Michael Cantor’s full-length collection, Life in the Second Circle (Able Muse Press, 2012), was a finalist for the 2013 Massachusetts Book Award for Poetry. A chapbook, The Performer, was published in 2007; his work has appeared in The Dark Horse, Measure, Raintown Review, SCR, Chimaera, The Flea, and he has won the New England Poetry Club Gretchen Warren and Erika Mumford prizes.
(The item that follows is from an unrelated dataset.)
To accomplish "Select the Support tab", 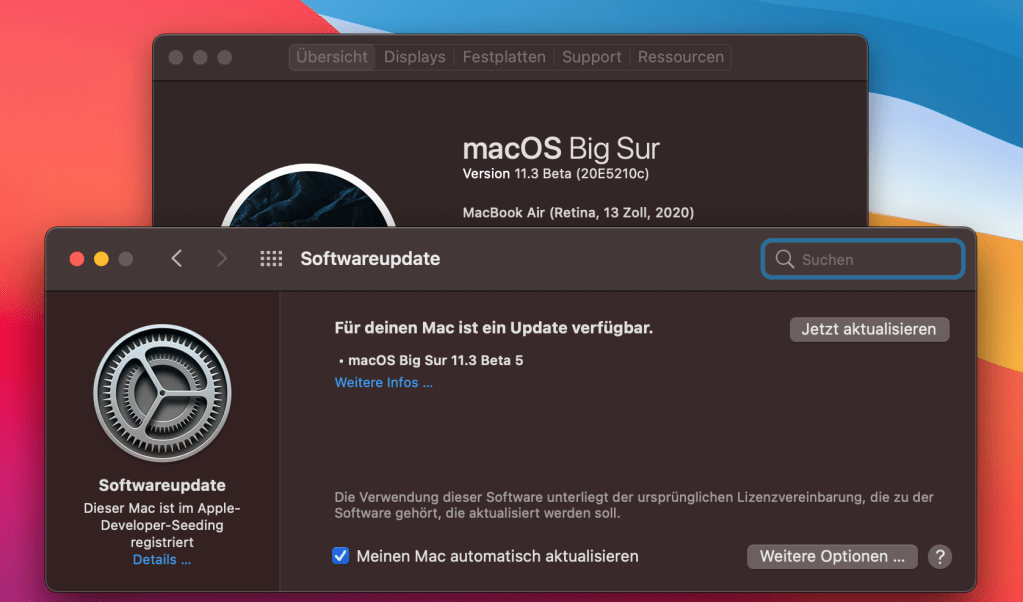I will (x=592, y=57).
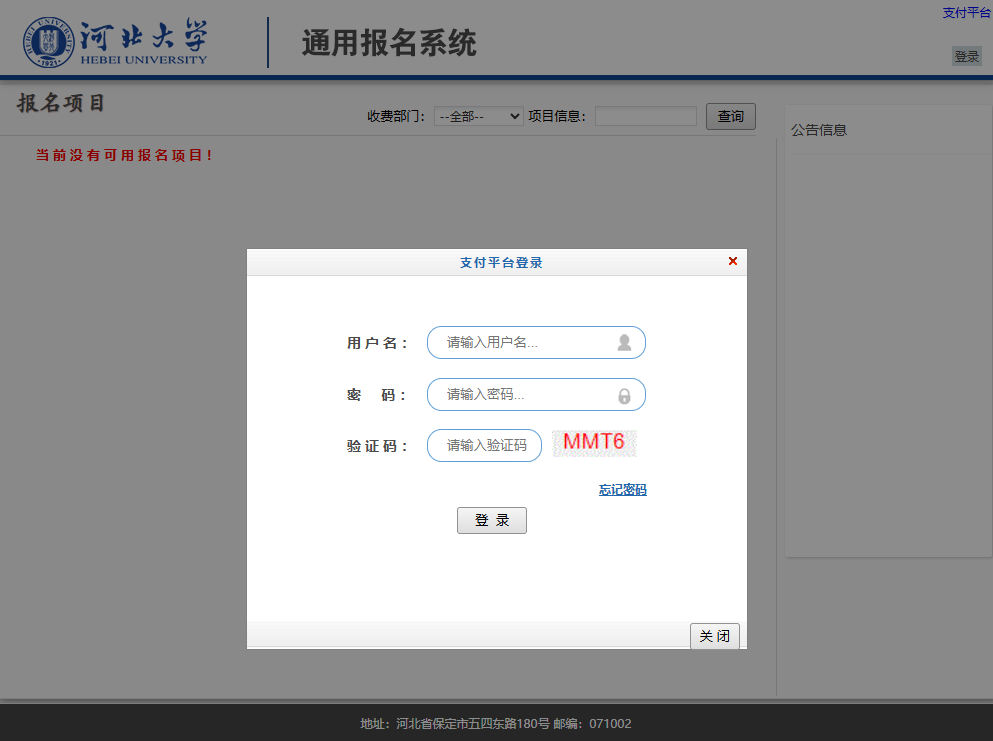
Task: Focus the 验证码 input field
Action: click(x=485, y=446)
A native New Yorker, he has lived and worked in Japan, Latin America and Europe, and presently divides his time between hurricane-threatened Plum Island, MA, and drought-threatened Santa Fe, NM.
(Reuters, February 7, 2015) - Iran's foreign minister has warned the United States that failure to agree a nuclear deal would likely herald the political demise of pragmatist President Hassan Rouhani, Iranian officials said, raising the stakes as the decade-old stand-off nears its end-game.
The card game here
Was rigged, they said
But all paid to get in
And ante up for the small blind
Or the big one
It was the Jakarta Kid
Who said
‘Watch out for whoever’s not here’
When the turbaned gentleman
Dealt the only hand
It was aces and eights
The gents in smocks guffawed
The Jakarta Kid haw-hawed
The Brussels Sprouts all shouted
But it was the turbaned gent
Who just stared
At the two pairs
In front of him
Dealt by someone behind
Who wasn’t there
There were no winners
They all went to play
Another game somewhere
Save the turbaned gentleman
Who vanished in thin air
Paul Smith lives near Chicago. He writes fiction & poetry. He likes Hemingway, really likes Bukowski, the Rolling Stones, Beatles, Kinks and Slim Harpo. He can play James Jamerson's bass solo for 'Home Cookin' by Junior Walker & the Allstars.